Lum, who originally worked as an RF design engineer before switching to wireless industry equities research on Wall Street, elaborated on two of those claims: WAM’s greater distance and its improved spectral efficiency.

“Usually as you go higher in modulation, the distance shrinks: it’s inversely proportional,” he explains. “So the 400 percent increase in distance is significant. If they can compensate and still get high spectral efficiency and keep the distance long, that’s what everyone is trying to have.”

The spectrum savings of up to 50 percent is important, too. “You might be able to double the amount of channels compared to what you have now,” Lum says. “If you can cram more channels into that same spectrum, you don’t have to buy more [spectrum] licenses. That’s significant in terms of how many bits-per-hertz you can realize.

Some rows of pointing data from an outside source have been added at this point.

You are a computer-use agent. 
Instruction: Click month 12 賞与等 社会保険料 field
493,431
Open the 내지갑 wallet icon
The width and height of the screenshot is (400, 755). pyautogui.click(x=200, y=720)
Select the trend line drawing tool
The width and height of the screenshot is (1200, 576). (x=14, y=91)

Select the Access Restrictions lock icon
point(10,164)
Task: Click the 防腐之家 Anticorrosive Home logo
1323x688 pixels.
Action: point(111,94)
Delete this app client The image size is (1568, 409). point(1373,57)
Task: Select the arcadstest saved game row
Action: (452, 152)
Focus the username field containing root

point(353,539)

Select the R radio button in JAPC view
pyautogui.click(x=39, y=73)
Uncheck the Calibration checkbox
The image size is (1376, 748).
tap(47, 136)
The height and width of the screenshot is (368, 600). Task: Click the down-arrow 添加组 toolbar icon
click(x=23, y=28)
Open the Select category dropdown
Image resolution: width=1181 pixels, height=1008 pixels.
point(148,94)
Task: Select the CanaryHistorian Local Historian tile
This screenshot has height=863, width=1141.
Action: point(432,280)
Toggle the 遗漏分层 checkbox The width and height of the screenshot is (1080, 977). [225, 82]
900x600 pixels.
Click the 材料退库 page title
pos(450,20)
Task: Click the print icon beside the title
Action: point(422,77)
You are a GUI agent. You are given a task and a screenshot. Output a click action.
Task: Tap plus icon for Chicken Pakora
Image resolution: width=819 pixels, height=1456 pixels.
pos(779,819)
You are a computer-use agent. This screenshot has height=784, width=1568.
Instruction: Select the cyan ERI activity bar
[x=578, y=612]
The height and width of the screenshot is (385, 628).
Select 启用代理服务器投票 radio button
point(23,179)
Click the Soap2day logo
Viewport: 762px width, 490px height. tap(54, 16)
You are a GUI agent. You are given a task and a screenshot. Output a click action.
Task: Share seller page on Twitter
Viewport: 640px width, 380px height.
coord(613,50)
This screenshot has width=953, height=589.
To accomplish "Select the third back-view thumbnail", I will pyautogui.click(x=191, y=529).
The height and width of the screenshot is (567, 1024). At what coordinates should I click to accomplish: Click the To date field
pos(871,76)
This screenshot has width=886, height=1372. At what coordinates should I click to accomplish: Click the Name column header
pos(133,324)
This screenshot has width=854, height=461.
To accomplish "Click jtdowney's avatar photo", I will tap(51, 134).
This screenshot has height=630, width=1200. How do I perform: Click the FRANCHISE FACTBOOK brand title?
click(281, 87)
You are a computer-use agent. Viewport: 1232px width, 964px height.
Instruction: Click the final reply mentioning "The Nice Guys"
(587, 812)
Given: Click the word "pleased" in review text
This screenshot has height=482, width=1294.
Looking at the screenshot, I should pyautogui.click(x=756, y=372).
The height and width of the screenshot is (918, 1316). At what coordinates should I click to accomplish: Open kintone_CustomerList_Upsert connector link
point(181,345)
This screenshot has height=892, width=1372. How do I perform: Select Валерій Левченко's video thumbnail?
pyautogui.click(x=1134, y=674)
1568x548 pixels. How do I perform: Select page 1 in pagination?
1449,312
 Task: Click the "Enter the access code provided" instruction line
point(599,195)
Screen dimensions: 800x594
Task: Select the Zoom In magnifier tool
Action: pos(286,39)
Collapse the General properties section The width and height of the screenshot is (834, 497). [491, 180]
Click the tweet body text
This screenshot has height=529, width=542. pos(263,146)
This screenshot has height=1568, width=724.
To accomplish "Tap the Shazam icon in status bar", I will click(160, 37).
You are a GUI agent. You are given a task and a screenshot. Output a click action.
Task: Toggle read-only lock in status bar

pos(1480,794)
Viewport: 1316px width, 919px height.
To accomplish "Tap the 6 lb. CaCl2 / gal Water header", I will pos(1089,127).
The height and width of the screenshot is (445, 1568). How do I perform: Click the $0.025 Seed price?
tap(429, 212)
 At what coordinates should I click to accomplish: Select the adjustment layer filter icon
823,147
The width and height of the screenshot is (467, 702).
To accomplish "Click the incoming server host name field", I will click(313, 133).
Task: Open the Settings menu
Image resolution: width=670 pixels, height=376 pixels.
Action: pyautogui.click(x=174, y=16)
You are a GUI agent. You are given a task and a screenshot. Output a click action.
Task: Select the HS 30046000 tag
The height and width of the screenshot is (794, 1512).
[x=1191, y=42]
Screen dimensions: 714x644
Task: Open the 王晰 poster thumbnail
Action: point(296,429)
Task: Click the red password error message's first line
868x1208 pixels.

But, again, they haven’t specified how they do this.”

According to MagnaCom, WAM uses some kind of spectral compression to improve spectral efficiency. WAM can simply be substituted for existing QAM technology in any product design. Some of WAM’s features should result in simpler transmitter designs that are less expensive and use less power.

For the CES demonstration next month, MagnaCom has partnered with Altera Corp., which provides custom field programmable gate arrays, ASICs and other custom logic solutions.